CHESAPEAKE, Va. — St. Brides Correctional Center in Chesapeake installed solar panel units in 2012 to preheat ground water entering its buildings. It has since seen a significant reduction in its reliance on propane and therefore a significant savings for the state.
“From day one when this thing turned on, it was saving the state somewhere around $35,000 per year in propane, which is substantial for me,” said Brian Newbern, buildings and grounds superintendent at St. Brides Correctional Center who served as the project manager, in a statement. “It’s a win-win.”

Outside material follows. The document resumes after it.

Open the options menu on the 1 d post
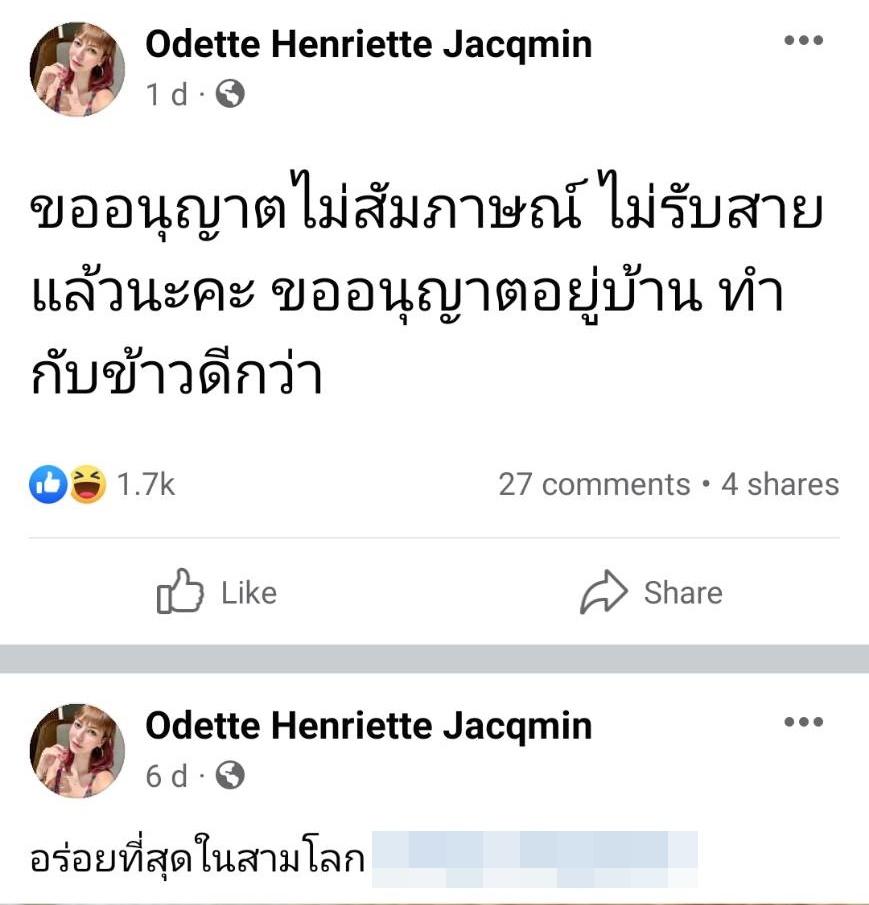 (803, 42)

The solar panel systems were installed on the rooftops of the prison’s housing units and kitchen. The sun heats the cold water as it flows through the panels before entering the internal water supply system. As a result, less propane is required to increase the water temperature to sufficient levels for use in the showers, kitchens and bathrooms.
“Instead of taking cold ground water and sending it to the water heaters, this system is right before the flame and raises the temperature up to somewhere between 120 and 130 degrees [Fahrenheit],” explained Newbern in a statement.
The solar energy project was funded 100 percent by grants, and was contracted by the Department of General Services in partnership with several state agencies and higher-education institutions under the Public-Private Educational Facilities and Infrastructure Act (PPEA). The Virginia Department of Corrections project was funded through the American Recovery and Reinvestment Act of 2009 in the amount of $2.3 million. Funding was authorized in 2010.
This is just one of several solar projects being implemented nationwide as a way to help taxpayers save money on utilities. A solar farm adjacent to Otero County Prison in Chaparral, N.M., was completed earlier this year, while the fifth Vermont correctional facility in Vermont received a solar power in late 2015.